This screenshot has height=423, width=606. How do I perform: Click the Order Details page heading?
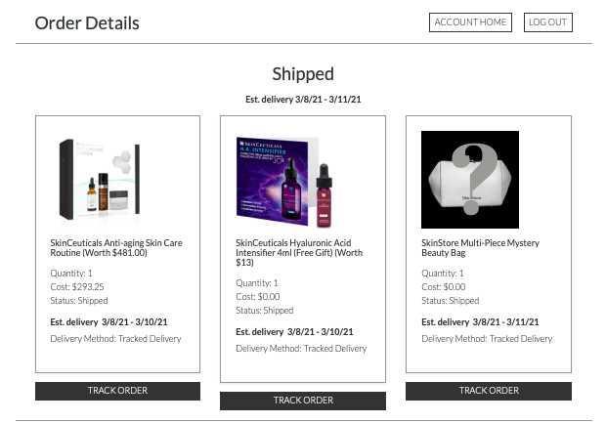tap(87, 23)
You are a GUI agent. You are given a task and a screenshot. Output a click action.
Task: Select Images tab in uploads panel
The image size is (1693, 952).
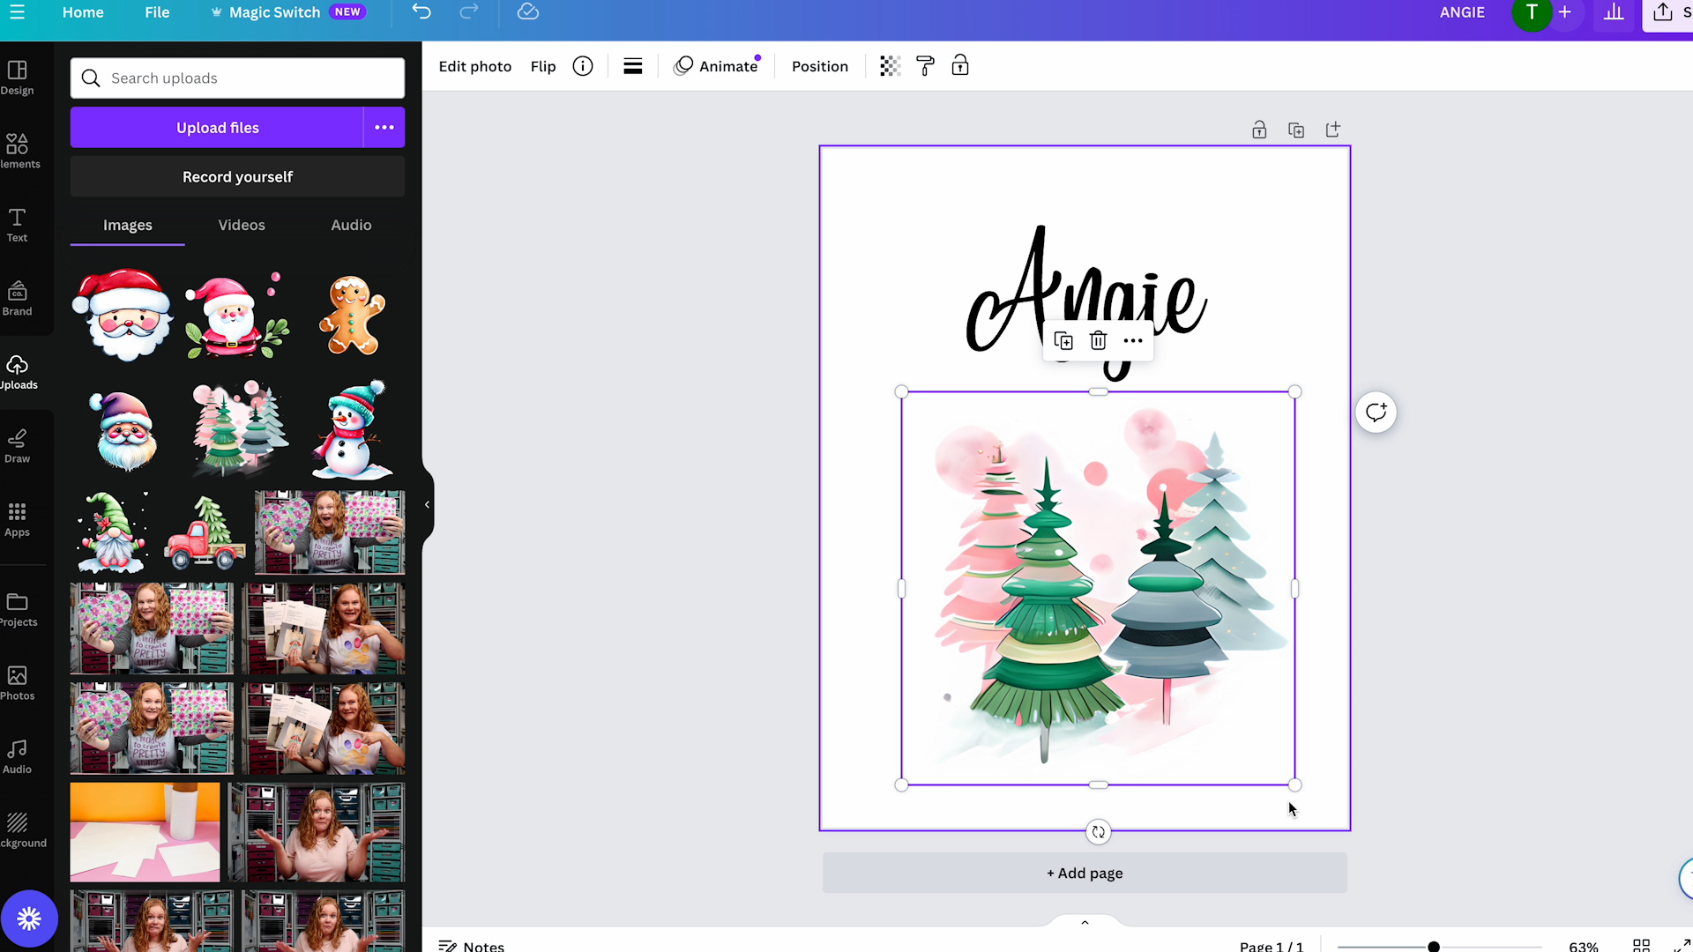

Exercise task
Format every line of the material above as a numbered list, skipping blank lines and leaving out the pictures.

Answer to the task
1. This screenshot has height=423, width=606. How do I perform: Click the Order Details page heading?
2. tap(87, 23)
3. You are a GUI agent. You are given a task and a screenshot. Output a click action.
4. Task: Select Images tab in uploads panel
5. The image size is (1693, 952).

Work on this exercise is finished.